This slightly overhung route makes an excellent warmup, if you're planning on doing many other climbs on the Shipwreck Wall (seeing as how they're mostly 5.12s).

To find this climb, look just to the right of the flake chimney at the left side of Shipwreck Wall. Follow the bolt line following the climb about 20' shorter than any nearby.


6 bolts to 2 bolt anchor


Aron Quiter
Oakland, CA
Aron Quiter   Oakland, CA  
Jared's description is a little deceptive:The first bolt of this climb is actually a staple (ring?) about 20 feet off the ground, and the staples of the route are the easiest way to indentify the route. If you want protection before this, bring a sling and clip into the first bolt of Yardarm (5.12b) that is just left of this route, though probably the best way to start the route anyways.
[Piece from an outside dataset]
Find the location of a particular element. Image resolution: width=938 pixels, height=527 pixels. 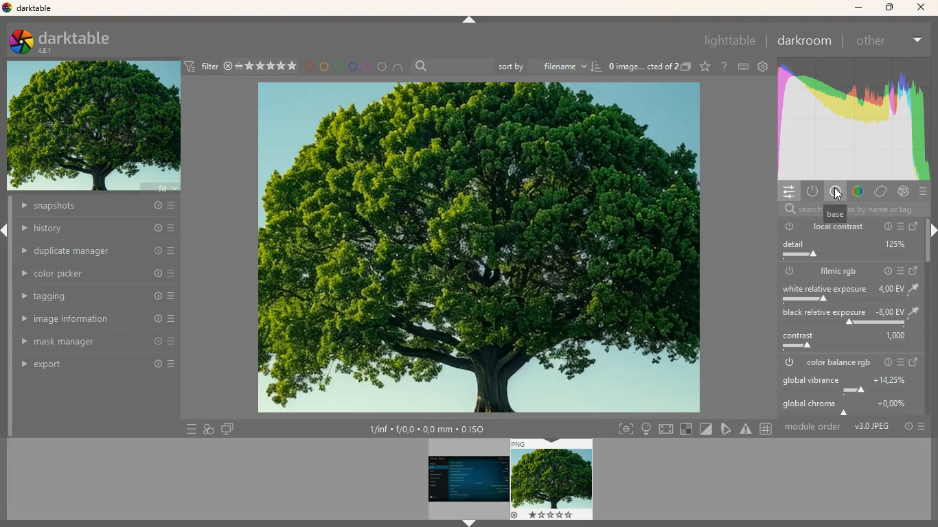

white relative exposure is located at coordinates (849, 293).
May 7, 2004
Alright, so, I believe in my heart of hearts that this route is solid 10a.This rating has gone on in many discussions and yes the overall the holds are good but the moves require some long reaches and open hands and a little more technique than a 5.9 rating would yield. Specifically the moves just after the 2nd bolt( if you count,and you should, the bolt for conquistador and yardarm.Safer)and the top just before the last bolt. With that said this route kicks ass. Theres my 2 cents. Sep 8, 2004
Colonel Mustard
Sacramento, CA
Colonel Mustard   Sacramento, CA
This is definitely harder than 5.9. I'd like to see a 5.9 leader send this, anyway. The crux after the second bolt, as Whipp says, is more technical and reachy than you'd expect of the grade. Wish I knew some more serious climbers who frequent this area. None of my Bay Area climbing buddies have been willing to make the trip. Aug 20, 2006
Jerry Dodrill
Bodega, CA
Jerry Dodrill   Bodega, CA
Agree that it's 5.10 something. Staples? They are fat titanium glue-ins. Was with Jordy when they were installed. Sweet for salt water environs. I'll venture to add another star to the rating, comparative to N. Coast climbs only. Stop and say HEY in Bodega. Jun 2, 2007
Santa Rosa, California
Superdavinit   Santa Rosa, California
Climbed this route this past weekend! Id affirm the 5.9 grade. There are two points, 1 after the second bolt, and 1 after the big dish/hueco, at the top, that are 5.9+ moves, but I dont think they raise the route to 5.10a. I led it no problem first go, and have only lead up to 5.10d at this point in my climbing. Wish is was slightly more sustained. That said, the person I was with thought it was closer to 10a. Also, be ready for the stinky bird-shit ledge after pulling the last move. The last move also involves grabbing a bird poo (dried) covered ledge. Fun route. Oct 5, 2015
River Saul
Oakland, CA
River Saul   Oakland, CA
As a shorter climber, only the hueco crux at the top was hard for me to stretch and stick any viable holds. My tall male friend found it difficult to pull the crux after the 2nd bolt which requires a high step. It was a spectacular and very interesting route!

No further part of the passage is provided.